|My Easter Books: Through Lent to Resurrection, Ben-Hur, The First Easter and Thomas Merton letters|
|Poster for the film|
Other Easter films I watched included The Greatest Story Ever Told (1965) The Robe (1954) which wasn't a very good film but was the 1st in Cinemascope so they could show everyone in the Last Supper in its entirety. The Silver Chalice (1954) which I found horrendous. The sets were cheap and as Paul Newman said his performance was very wooden. And The King of Kings (1961) which had the worst looking Christ I have ever seen.
I also read Ben-Hur: A Tale of The Christ by General Lew Wallace. It has been on my "to read" list for about 3 years now ever since Lucy Wold talked about it in a talk from 2009. I'm so very glad I have finally read it. It is wonderful and I highly recommend it to anyone. The imagery from the Christ time was beautiful and I could really see and imagine what it was like. The detail Wallace took in finding out as much of Jerusalem as he could was astounding. Of course, with such detail a few chapters drag on but overall it's beautiful. And when the Christ makes his appearance on the pages, it's magical and my skin tingled. General Lew Wallace was a man who could see many things and he could see the truth and wisdom of Christ and he had the ability to convey it in words. Ben-Hur has now gone on my list of favourite books.

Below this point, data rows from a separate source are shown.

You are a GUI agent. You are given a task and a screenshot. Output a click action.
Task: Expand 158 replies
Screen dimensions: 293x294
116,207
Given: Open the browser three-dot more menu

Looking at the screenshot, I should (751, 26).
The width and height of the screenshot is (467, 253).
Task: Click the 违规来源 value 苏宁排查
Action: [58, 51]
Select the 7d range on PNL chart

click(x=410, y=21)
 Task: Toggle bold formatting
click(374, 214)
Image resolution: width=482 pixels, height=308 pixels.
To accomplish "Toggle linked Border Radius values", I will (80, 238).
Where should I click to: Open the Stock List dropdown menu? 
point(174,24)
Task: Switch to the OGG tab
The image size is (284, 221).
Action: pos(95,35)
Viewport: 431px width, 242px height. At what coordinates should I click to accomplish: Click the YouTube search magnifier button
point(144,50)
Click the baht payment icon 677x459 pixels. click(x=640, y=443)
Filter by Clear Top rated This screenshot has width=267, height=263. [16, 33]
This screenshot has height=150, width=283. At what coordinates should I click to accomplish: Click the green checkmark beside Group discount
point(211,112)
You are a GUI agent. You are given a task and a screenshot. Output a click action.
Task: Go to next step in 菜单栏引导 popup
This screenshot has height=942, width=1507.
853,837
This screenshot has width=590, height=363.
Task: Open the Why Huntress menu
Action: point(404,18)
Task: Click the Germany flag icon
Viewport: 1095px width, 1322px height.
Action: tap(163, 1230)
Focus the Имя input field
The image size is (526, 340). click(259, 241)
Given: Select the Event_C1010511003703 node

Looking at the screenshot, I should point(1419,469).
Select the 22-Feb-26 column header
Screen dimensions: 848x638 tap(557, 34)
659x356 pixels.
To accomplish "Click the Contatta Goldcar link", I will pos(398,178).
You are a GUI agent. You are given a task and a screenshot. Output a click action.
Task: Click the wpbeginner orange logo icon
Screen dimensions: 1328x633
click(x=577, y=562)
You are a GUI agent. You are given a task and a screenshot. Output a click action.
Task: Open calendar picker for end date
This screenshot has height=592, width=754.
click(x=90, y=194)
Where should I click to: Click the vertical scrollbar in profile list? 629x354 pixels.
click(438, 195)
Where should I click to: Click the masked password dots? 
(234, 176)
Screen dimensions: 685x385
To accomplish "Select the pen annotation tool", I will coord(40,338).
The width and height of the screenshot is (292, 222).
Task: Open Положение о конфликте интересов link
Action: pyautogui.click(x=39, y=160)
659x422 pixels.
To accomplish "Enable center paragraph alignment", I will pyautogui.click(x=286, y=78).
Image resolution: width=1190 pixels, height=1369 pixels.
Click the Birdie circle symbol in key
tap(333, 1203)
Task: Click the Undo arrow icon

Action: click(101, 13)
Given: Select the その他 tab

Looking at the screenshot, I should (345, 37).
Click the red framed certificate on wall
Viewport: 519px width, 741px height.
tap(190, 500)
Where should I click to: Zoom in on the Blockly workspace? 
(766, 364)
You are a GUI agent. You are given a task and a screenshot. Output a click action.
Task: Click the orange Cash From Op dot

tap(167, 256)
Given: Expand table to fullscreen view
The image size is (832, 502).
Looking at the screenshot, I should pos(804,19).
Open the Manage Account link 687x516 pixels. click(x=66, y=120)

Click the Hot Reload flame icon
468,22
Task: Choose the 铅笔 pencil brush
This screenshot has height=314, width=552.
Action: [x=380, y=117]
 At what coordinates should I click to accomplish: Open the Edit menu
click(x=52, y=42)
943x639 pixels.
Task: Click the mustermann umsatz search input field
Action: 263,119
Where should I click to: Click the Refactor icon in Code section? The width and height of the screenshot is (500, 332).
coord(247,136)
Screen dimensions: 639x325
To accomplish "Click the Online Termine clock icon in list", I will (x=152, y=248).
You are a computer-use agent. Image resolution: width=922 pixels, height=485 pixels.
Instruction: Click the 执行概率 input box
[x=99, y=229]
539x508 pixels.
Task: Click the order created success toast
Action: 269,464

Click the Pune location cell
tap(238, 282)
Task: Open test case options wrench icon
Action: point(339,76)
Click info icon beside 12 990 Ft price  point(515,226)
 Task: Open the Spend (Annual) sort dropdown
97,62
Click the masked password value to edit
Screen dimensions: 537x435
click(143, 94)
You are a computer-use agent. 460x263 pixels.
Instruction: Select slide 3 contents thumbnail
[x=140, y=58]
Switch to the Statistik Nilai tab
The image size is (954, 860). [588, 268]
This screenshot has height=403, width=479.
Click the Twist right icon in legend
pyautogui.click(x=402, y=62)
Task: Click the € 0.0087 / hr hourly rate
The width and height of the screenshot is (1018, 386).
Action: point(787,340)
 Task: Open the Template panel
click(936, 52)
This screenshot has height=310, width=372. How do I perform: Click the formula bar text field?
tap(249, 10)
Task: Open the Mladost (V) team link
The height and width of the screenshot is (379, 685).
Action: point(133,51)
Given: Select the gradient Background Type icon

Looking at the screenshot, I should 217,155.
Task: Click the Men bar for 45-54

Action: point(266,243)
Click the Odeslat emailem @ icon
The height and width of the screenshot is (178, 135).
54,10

Naturally, after reading the book I had to get the DVD. Now, I've seen the 1959 version with Charlton Heston several times. It is one of my most enjoyed films but I had never seen the 1925 silent, black and white version. So I was able to purchase a 4 disc Collectors Edition of Ben-Hur which included the 1925 version. I must say that the 1925 version was MUCH better. They stayed closer to the novel and included key characters that the 1959 version excluded. The imagery was better and more pronounced and the emotions more vulnerable without sound. But the most stunning effect was that for the scenes with the Christ they individually hand painted the stills to allow it to have colour. This was not something added by Ted Turner. This was how it was shown in theaters in 1925. Each shot was painted over with reds and blues. It's beautiful to be watching a silent, black and white film when the next scene is in colour and its of The Christ giving Ben-Hur his drink of water. Absolutely stunning. So if ever you come across the 1925 version of Ben-Hur I recommend you give it a watch.